Within the lines below, find those that hold the string "computer" and copy each one.

- _Provided information_:
——
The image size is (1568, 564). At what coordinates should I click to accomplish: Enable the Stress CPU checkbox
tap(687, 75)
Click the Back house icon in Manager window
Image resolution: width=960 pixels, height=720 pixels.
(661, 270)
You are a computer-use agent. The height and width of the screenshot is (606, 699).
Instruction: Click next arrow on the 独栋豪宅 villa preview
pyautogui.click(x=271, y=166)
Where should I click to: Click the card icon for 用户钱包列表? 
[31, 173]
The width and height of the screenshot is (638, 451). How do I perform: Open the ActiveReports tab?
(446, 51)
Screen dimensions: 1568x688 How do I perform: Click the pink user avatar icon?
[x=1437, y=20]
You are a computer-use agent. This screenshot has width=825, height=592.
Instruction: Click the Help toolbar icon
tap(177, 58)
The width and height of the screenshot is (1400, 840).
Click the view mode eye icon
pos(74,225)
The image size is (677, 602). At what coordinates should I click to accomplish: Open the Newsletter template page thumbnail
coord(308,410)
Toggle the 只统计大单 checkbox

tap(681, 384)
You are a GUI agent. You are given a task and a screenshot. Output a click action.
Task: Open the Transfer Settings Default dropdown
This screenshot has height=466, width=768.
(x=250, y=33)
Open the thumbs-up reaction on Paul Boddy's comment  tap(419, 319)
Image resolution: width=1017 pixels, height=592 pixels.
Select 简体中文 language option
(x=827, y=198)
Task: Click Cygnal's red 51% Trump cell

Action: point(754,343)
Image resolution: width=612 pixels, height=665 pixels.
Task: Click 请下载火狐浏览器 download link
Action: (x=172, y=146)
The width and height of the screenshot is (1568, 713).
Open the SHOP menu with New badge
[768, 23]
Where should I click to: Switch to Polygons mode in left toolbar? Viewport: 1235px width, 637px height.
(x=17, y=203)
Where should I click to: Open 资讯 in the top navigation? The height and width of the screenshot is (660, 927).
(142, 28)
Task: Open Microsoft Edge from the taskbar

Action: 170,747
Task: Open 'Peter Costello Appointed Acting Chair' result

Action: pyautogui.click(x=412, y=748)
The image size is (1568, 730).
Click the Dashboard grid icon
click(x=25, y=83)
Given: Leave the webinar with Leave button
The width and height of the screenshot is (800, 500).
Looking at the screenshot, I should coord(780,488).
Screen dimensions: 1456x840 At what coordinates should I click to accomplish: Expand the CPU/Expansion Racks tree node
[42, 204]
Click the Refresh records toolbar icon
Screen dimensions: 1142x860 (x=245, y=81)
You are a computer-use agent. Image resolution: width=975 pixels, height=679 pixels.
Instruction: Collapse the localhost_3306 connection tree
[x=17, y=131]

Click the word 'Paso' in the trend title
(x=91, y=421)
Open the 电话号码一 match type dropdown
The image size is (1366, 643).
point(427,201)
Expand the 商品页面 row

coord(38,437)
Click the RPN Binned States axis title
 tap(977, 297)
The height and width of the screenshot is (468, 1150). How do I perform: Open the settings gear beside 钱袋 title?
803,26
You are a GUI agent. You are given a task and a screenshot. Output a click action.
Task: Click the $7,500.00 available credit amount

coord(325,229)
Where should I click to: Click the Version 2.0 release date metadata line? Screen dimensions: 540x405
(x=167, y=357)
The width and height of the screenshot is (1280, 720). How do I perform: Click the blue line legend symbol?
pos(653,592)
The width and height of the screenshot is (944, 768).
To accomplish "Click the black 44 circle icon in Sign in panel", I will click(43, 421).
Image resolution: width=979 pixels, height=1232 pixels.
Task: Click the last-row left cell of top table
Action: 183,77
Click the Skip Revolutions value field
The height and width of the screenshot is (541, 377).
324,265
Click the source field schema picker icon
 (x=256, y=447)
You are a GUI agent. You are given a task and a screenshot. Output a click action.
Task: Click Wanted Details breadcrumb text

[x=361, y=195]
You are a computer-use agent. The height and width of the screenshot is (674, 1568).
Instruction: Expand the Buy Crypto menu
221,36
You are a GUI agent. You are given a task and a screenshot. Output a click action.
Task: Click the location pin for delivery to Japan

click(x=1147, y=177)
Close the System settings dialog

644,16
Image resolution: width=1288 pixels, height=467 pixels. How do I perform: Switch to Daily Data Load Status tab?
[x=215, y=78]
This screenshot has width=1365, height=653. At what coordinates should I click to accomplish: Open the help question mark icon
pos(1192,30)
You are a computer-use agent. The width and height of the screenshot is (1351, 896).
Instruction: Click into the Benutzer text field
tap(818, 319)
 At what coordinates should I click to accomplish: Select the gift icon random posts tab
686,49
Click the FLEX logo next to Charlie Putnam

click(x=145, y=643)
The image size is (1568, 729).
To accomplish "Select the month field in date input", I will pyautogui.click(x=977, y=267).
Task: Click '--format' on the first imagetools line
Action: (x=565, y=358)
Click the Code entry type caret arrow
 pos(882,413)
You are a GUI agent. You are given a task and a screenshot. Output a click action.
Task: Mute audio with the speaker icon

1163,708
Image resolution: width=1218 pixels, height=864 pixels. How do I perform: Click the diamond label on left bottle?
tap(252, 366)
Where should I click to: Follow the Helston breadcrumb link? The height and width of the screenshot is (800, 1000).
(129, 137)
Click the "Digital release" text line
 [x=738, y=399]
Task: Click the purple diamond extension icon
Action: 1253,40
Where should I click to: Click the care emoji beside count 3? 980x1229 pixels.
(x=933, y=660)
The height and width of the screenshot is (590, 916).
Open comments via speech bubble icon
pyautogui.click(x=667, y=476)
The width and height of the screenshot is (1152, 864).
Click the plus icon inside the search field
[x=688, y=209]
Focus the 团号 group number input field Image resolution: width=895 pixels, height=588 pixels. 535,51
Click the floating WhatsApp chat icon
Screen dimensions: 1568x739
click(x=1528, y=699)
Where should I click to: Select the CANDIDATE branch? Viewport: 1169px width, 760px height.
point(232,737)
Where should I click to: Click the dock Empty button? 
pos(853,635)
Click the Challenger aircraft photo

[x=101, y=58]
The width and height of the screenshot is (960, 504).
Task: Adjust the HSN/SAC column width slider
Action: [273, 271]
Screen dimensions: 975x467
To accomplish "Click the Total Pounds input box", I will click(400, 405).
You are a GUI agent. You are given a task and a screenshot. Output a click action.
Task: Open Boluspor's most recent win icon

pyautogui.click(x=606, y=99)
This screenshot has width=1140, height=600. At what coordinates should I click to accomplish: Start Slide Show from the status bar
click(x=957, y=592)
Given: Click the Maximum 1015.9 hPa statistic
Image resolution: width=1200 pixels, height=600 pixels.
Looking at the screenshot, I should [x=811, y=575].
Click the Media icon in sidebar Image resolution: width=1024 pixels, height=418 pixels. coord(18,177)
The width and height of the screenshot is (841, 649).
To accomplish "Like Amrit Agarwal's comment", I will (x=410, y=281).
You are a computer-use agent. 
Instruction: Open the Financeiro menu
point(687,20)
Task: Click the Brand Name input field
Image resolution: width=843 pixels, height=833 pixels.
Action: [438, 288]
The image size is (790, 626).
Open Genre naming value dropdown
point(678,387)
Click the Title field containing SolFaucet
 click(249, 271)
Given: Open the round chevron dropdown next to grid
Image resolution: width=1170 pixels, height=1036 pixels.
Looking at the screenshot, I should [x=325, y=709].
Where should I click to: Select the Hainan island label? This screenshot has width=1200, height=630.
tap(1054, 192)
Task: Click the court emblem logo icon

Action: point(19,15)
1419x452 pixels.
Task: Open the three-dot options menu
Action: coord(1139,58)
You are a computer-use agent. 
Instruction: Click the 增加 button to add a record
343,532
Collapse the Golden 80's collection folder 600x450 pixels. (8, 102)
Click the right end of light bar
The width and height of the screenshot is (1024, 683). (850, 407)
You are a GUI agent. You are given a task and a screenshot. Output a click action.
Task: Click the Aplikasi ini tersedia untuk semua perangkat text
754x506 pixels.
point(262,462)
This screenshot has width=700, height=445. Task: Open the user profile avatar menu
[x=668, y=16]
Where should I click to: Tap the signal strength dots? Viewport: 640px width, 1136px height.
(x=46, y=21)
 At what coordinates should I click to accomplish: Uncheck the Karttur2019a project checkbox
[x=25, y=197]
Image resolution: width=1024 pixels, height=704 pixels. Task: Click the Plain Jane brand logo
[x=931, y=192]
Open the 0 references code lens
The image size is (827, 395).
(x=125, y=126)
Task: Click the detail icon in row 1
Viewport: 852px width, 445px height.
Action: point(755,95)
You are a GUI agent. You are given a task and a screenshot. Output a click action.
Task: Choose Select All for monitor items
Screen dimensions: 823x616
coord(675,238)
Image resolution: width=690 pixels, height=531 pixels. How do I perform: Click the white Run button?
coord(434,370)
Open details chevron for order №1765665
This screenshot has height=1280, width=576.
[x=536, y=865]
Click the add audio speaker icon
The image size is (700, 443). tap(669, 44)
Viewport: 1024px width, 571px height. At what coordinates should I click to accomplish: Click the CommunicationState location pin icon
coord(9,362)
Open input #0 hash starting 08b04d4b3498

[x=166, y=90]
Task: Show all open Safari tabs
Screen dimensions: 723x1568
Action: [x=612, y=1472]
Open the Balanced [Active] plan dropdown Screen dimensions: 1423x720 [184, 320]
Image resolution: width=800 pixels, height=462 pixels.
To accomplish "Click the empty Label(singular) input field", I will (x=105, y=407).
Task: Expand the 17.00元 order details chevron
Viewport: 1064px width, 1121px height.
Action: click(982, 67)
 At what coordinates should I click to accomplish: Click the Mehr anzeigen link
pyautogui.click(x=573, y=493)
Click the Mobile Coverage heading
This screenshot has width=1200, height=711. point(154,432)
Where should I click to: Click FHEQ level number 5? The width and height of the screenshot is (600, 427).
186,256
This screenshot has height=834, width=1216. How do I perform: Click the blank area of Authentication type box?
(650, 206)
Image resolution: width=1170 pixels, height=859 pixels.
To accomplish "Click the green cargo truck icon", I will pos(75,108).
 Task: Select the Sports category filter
——
- _Written answer_:
You are a computer-use agent. The height and width of the screenshot is (606, 699).
You are a computer-use agent. This screenshot has width=825, height=592.
You are a computer-use agent. Image resolution: width=975 pixels, height=679 pixels.
You are a computer-use agent. The height and width of the screenshot is (674, 1568).
You are a computer-use agent. The width and height of the screenshot is (1351, 896).
You are a computer-use agent. 
You are a computer-use agent. 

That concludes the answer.